Der Rosenkavalier (The Knight of the Rose or The Rose-Bearer), Op. 59, is a comic opera in three acts by Richard Strauss to an original German libretto by Hugo von Hofmannsthal. It is loosely adapted from Louvet de Couvrai's novel Les amours du chevalier de Faublas and Molière's comedy Monsieur de Pourceaugnac. It was first performed at the Königliches Opernhaus in Dresden on 26 January 1911 under the direction of Max Reinhardt, with Ernst von Schuch conducting. Until the premiere, the working title was Ochs auf Lerchenau. (The choice of the name Ochs is not accidental, as "Ochs" means "ox", which describes the Baron's manner.)

The opera has four main characters: the aristocratic Marschallin; her 17-year-old lover, Count Octavian Rofrano; known as Quinquin, her brutish cousin Baron Ochs; and Ochs's prospective fiancée, Sophie von Faninal, the daughter of a rich bourgeois.

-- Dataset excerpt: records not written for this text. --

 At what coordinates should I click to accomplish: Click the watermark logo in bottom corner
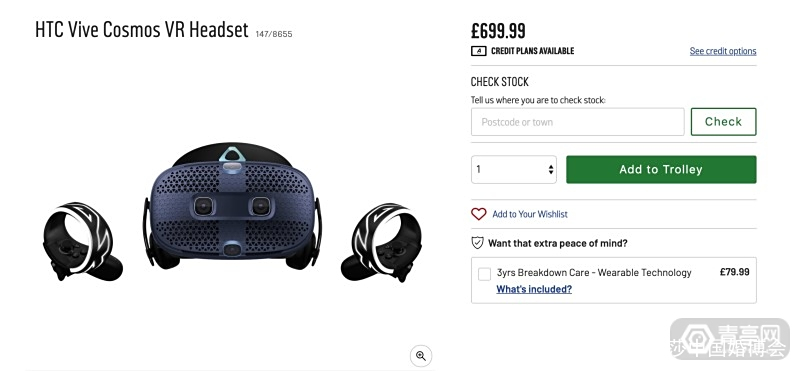[x=730, y=339]
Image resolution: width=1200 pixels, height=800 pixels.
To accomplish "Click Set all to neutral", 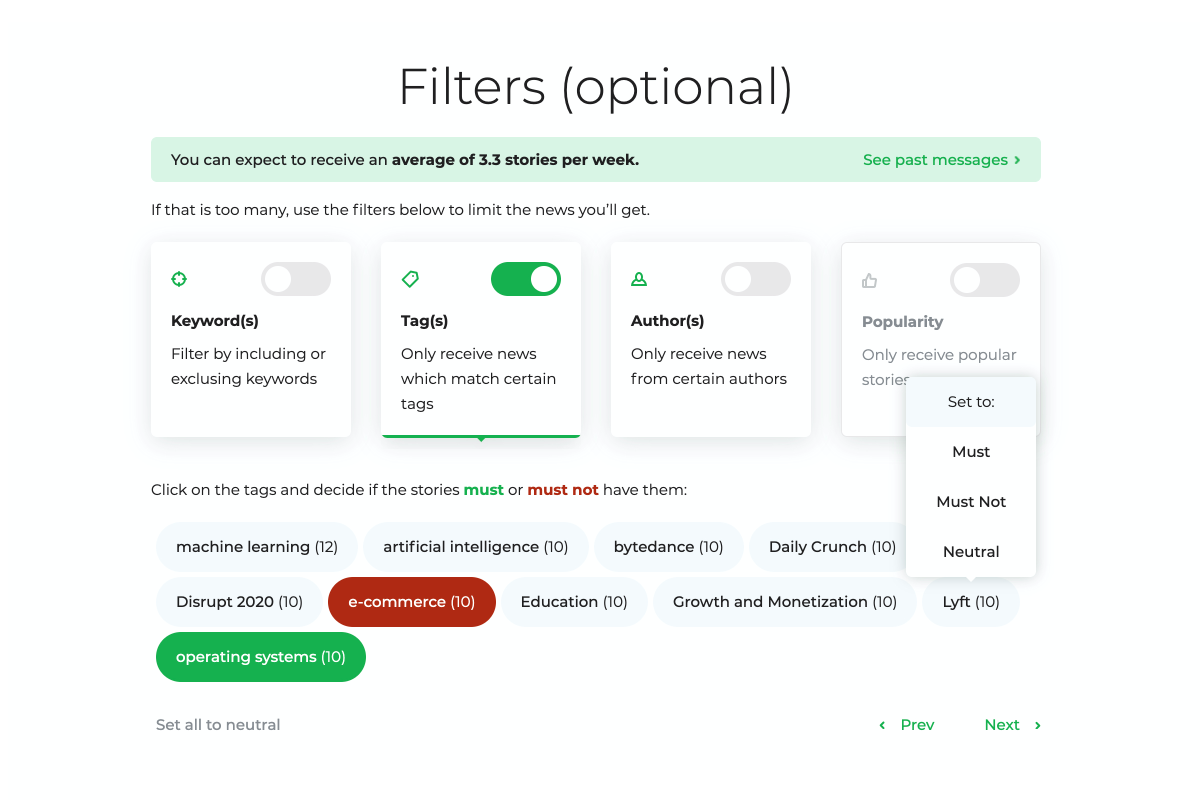I will (218, 725).
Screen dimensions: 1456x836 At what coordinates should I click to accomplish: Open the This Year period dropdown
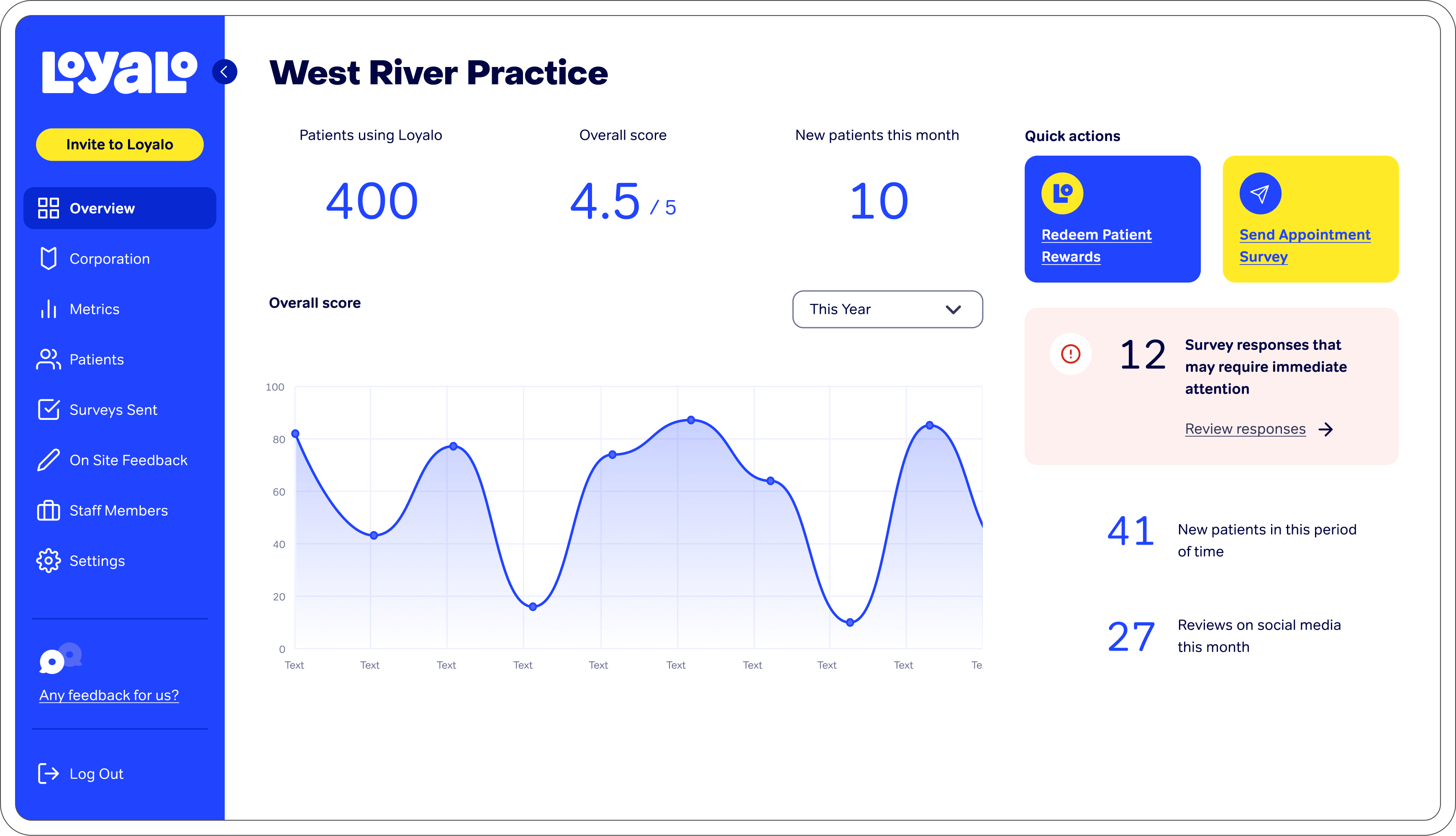(x=887, y=309)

At the Marschallin's suggestion, Octavian acts as Ochs's Rosenkavalier by presenting a ceremonial silver rose to Sophie. But Octavian and Sophie fall in love on the spot, and soon devise a comic intrigue to extricate Sophie from her engagement, with help from the Marschallin, who then yields Octavian to Sophie. Though a comic opera, the work incorporates weighty themes (particularly through the Marschallin's character arc), including infidelity, aging, sexual predation, and selflessness in love.

Der Rosenkavalier is notable for showcasing the female voice, as its protagonists (light lyric soprano Sophie, mezzo-soprano Octavian, and the mature dramatic soprano Marschallin) are written to be portrayed by women, who share several duets as well as a trio at the opera's emotional climax. Some singers have performed two or even all three of these roles over the course of their careers.

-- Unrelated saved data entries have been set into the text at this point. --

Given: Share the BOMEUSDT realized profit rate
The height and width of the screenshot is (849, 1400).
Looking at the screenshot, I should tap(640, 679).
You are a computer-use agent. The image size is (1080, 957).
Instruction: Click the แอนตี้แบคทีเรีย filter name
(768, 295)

There are many recordings of the opera and it is regularly performed.

==Composition==

Richard Strauss first met Hugo von Hofmannsthal in 1899 in Berlin. Strauss was subsequently impressed by Hofmannsthal's play Elektra (1903), and adapted it into an opera that premiered on 25 January 1909. During that process, they agreed to collaborate on a new project that would be more comedic in tone. After Strauss rejected Hofmannsthal's comedy Christinas Heimreise and the plays of Molière yielded little fruit, Hofmannsthal visited Harry Graf Kessler in Weimar. Over the course of a few days in February 1909, Hofmannsthal and Kessler drafted a scenario inspired by a 1907 operetta that Kessler had seen in Paris: L'Ingénu libertin by playwright Louis Artus and composer Claude Terrasse.

Strauss approved the plot outline and work began in earnest. Act I's text was written in February–March 1909, with its music finished in May. Through the summer, Strauss composed Act II, collaborating with Hofmannsthal to add more comedy and plot twists. By spring 1910, the first two acts were printed and Hofmannsthal had finished the libretto. Strauss finished the music of the final act on 26 September 1910.

The first production was slated to be directed by the Dresden Opera's Georg Toller, who had staged the world premiere of Strauss's Elektra, but the creators had subsequently been impressed by the Vienna production of Elektra with sets designed by Alfred Roller (director of the Vienna Kunstgewerbeschule) and lost faith in Toller. Strauss and Hofmannsthal commissioned Roller to design sets and costumes for Der Rosenkavalier and arranged for his designs to be published in an illustrated prompt book that all productions would be obligated to use. They also controversially recruited Max Reinhardt to assist with rehearsals as a "shadow director" or replacement for Toller, although Toller remained the sole credited director.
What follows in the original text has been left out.